Copy every one of the following records word for word, keeping each line exactly as it appears.
========================================
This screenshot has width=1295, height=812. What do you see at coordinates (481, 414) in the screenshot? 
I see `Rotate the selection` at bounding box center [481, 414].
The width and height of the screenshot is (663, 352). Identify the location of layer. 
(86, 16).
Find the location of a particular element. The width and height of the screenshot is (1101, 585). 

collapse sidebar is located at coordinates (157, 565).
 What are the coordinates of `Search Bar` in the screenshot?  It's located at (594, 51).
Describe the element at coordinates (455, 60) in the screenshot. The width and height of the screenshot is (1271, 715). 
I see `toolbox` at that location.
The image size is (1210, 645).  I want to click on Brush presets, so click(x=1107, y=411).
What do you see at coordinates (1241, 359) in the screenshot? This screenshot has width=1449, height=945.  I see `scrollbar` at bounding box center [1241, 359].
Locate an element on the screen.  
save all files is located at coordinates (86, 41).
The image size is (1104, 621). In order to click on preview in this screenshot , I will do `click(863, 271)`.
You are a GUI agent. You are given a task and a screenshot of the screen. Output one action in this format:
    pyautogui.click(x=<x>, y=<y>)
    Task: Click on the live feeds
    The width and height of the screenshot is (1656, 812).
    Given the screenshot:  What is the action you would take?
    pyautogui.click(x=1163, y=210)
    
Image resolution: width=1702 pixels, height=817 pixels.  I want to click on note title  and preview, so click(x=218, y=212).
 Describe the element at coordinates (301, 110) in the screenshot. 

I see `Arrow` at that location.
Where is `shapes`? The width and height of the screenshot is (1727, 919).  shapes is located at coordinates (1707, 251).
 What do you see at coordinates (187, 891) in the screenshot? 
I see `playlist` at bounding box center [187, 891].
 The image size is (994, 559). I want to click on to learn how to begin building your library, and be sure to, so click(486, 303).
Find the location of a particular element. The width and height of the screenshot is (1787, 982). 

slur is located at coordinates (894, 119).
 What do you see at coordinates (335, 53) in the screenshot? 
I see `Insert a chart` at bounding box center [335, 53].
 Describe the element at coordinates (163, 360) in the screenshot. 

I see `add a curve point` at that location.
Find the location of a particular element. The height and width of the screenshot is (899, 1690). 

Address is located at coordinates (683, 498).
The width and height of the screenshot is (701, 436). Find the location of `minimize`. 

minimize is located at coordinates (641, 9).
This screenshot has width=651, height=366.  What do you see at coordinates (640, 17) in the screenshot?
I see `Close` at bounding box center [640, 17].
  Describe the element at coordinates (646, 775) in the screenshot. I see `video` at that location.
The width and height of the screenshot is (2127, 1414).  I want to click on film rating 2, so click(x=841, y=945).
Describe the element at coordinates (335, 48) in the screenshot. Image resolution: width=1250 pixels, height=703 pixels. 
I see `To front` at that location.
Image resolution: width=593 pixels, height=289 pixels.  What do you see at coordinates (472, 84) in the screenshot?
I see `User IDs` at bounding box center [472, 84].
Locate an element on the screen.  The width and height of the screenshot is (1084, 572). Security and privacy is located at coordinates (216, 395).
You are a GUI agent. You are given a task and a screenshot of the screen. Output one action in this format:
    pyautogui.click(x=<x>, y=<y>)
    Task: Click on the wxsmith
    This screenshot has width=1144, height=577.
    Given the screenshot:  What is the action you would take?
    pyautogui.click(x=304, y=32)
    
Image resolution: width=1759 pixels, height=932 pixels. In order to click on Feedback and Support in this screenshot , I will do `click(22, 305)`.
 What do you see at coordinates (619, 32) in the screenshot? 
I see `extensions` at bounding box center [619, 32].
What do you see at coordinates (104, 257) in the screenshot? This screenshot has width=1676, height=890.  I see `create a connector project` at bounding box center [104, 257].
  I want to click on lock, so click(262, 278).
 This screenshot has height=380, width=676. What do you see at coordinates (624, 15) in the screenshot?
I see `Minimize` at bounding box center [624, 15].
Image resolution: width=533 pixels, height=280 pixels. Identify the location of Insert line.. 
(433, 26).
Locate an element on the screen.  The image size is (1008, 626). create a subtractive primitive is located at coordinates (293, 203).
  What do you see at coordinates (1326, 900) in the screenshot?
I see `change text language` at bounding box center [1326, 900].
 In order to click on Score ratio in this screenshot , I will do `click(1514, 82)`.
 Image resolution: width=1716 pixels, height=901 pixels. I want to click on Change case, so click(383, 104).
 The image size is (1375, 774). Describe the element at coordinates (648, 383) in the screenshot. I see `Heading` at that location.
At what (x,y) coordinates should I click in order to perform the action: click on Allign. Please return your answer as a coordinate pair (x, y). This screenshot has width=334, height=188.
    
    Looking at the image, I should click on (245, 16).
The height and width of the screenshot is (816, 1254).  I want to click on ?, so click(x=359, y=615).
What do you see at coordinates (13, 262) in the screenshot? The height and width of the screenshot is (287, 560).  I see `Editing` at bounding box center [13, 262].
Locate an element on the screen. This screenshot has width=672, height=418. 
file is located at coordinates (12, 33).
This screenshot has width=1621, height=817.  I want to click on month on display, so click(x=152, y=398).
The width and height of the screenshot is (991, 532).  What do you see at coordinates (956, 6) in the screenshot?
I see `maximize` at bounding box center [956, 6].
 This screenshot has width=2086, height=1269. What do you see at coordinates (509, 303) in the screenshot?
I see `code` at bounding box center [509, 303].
========================================
Result:
This screenshot has width=1295, height=812. What do you see at coordinates (481, 414) in the screenshot? 
I see `Rotate the selection` at bounding box center [481, 414].
The width and height of the screenshot is (663, 352). Identify the location of layer. 
(86, 16).
Find the location of a particular element. The width and height of the screenshot is (1101, 585). 

collapse sidebar is located at coordinates (157, 565).
 What are the coordinates of `Search Bar` in the screenshot?  It's located at (594, 51).
Describe the element at coordinates (455, 60) in the screenshot. The width and height of the screenshot is (1271, 715). 
I see `toolbox` at that location.
The image size is (1210, 645).  I want to click on Brush presets, so click(x=1107, y=411).
What do you see at coordinates (1241, 359) in the screenshot? This screenshot has width=1449, height=945.  I see `scrollbar` at bounding box center [1241, 359].
Locate an element on the screen.  
save all files is located at coordinates (86, 41).
The image size is (1104, 621). In order to click on preview in this screenshot , I will do `click(863, 271)`.
You are a GUI agent. You are given a task and a screenshot of the screen. Output one action in this format:
    pyautogui.click(x=<x>, y=<y>)
    Task: Click on the live feeds
    The width and height of the screenshot is (1656, 812).
    Given the screenshot:  What is the action you would take?
    pyautogui.click(x=1163, y=210)
    
Image resolution: width=1702 pixels, height=817 pixels.  I want to click on note title  and preview, so click(x=218, y=212).
 Describe the element at coordinates (301, 110) in the screenshot. 

I see `Arrow` at that location.
Where is `shapes`? The width and height of the screenshot is (1727, 919).  shapes is located at coordinates (1707, 251).
 What do you see at coordinates (187, 891) in the screenshot? 
I see `playlist` at bounding box center [187, 891].
 The image size is (994, 559). I want to click on to learn how to begin building your library, and be sure to, so click(486, 303).
Find the location of a particular element. The width and height of the screenshot is (1787, 982). 

slur is located at coordinates (894, 119).
 What do you see at coordinates (335, 53) in the screenshot? 
I see `Insert a chart` at bounding box center [335, 53].
 Describe the element at coordinates (163, 360) in the screenshot. 

I see `add a curve point` at that location.
Find the location of a particular element. The height and width of the screenshot is (899, 1690). 

Address is located at coordinates (683, 498).
The width and height of the screenshot is (701, 436). Find the location of `minimize`. 

minimize is located at coordinates (641, 9).
This screenshot has width=651, height=366.  What do you see at coordinates (640, 17) in the screenshot?
I see `Close` at bounding box center [640, 17].
  Describe the element at coordinates (646, 775) in the screenshot. I see `video` at that location.
The width and height of the screenshot is (2127, 1414).  I want to click on film rating 2, so click(x=841, y=945).
Describe the element at coordinates (335, 48) in the screenshot. Image resolution: width=1250 pixels, height=703 pixels. 
I see `To front` at that location.
Image resolution: width=593 pixels, height=289 pixels.  What do you see at coordinates (472, 84) in the screenshot?
I see `User IDs` at bounding box center [472, 84].
Locate an element on the screen.  The width and height of the screenshot is (1084, 572). Security and privacy is located at coordinates (216, 395).
You are a GUI agent. You are given a task and a screenshot of the screen. Output one action in this format:
    pyautogui.click(x=<x>, y=<y>)
    Task: Click on the wxsmith
    This screenshot has width=1144, height=577.
    Given the screenshot:  What is the action you would take?
    pyautogui.click(x=304, y=32)
    
Image resolution: width=1759 pixels, height=932 pixels. In order to click on Feedback and Support in this screenshot , I will do `click(22, 305)`.
 What do you see at coordinates (619, 32) in the screenshot? 
I see `extensions` at bounding box center [619, 32].
What do you see at coordinates (104, 257) in the screenshot? This screenshot has width=1676, height=890.  I see `create a connector project` at bounding box center [104, 257].
  I want to click on lock, so click(262, 278).
 This screenshot has height=380, width=676. What do you see at coordinates (624, 15) in the screenshot?
I see `Minimize` at bounding box center [624, 15].
Image resolution: width=533 pixels, height=280 pixels. Identify the location of Insert line.. 
(433, 26).
Locate an element on the screen.  The image size is (1008, 626). create a subtractive primitive is located at coordinates (293, 203).
  What do you see at coordinates (1326, 900) in the screenshot?
I see `change text language` at bounding box center [1326, 900].
 In order to click on Score ratio in this screenshot , I will do `click(1514, 82)`.
 Image resolution: width=1716 pixels, height=901 pixels. I want to click on Change case, so click(383, 104).
 The image size is (1375, 774). Describe the element at coordinates (648, 383) in the screenshot. I see `Heading` at that location.
At what (x,y) coordinates should I click in order to perform the action: click on Allign. Please return your answer as a coordinate pair (x, y). This screenshot has width=334, height=188.
    
    Looking at the image, I should click on (245, 16).
The height and width of the screenshot is (816, 1254).  I want to click on ?, so click(x=359, y=615).
What do you see at coordinates (13, 262) in the screenshot? The height and width of the screenshot is (287, 560).  I see `Editing` at bounding box center [13, 262].
Locate an element on the screen. This screenshot has width=672, height=418. 
file is located at coordinates (12, 33).
This screenshot has width=1621, height=817.  I want to click on month on display, so click(x=152, y=398).
The width and height of the screenshot is (991, 532).  What do you see at coordinates (956, 6) in the screenshot?
I see `maximize` at bounding box center [956, 6].
 This screenshot has width=2086, height=1269. What do you see at coordinates (509, 303) in the screenshot?
I see `code` at bounding box center [509, 303].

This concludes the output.